Remember it is very dangerous trying to do this on your own because even if it is only one or two babies chances are the mother has already moved them somewhere else before you ever got there meaning you could easily end up trapping an adult animal which could be fatal for the babies.
Will the mother raccoon abandon her young if I touch them?
No, she won’t. As long as you don’t mess with or separate the litter from their mom they will remain where they are for several months before wandering off on their own.
Young ones usually stay close to home until they are old enough to go out and explore within their natural habitat without parental supervision! It’s best not to interfere at this point especially since most people can’t identify what these little creatures need even though everyone has an opinion on how young coons should be treated which could end up being dangerous for all involved parties.
What are the dangers of raccoons living in my attic?
It is important to have your property free of any wildlife because they can bring parasites and diseases into your home. For example, raccoon roundworm eggs are found often in their droppings which could end up on surfaces touched by humans such as counters or toilets, etc., causing serious health issues if ingested.
Additionally, raccoons urinate everywhere around an open den site which causes foul odors that cannot be removed with regular household products alone thus creating a terrible situation for you to deal with once it starts getting hot outside! It’s best not to wait until this happens but instead call a professional service that does humane animal removal right away so you don’t have these problems anymore
How do you know if a raccoon has babies?
Raccoons are nocturnal animals that generally spend their days sleeping. You may not realize there is a pregnant or nursing female living in your home until you hear them scurrying around at night making noise which can be very alarming if it’s something you’re unaccustomed to hearing every day!
If the mother raccoon feels threatened she will try her best to protect her young ones by scratching and biting so do not approach any animal suspected of having babies as they could also pose serious health risks for humans too.
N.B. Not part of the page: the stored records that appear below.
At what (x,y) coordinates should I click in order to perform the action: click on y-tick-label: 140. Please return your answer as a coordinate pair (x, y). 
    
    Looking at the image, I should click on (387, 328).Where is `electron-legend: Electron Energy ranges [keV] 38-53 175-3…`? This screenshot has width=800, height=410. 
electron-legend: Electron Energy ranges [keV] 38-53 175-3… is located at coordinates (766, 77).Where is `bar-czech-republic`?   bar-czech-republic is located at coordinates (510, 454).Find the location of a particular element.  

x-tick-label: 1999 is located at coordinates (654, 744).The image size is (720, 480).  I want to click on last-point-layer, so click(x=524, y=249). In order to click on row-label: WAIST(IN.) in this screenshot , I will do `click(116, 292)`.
How to tell if a raccoon is pregnant?
Female raccoons are pregnant from late winter through early spring so you can tell if a raccoon is pregnant by knowing the season. If you suspect that there is a raccoon in your house during these months then it’s likely to be pregnant or nursing. In addition to this, you can tell if a raccoon is pregnant by observing its behavior. Pregnant raccoons also are typically more aggressive and will forage for food in the daytime hours more often.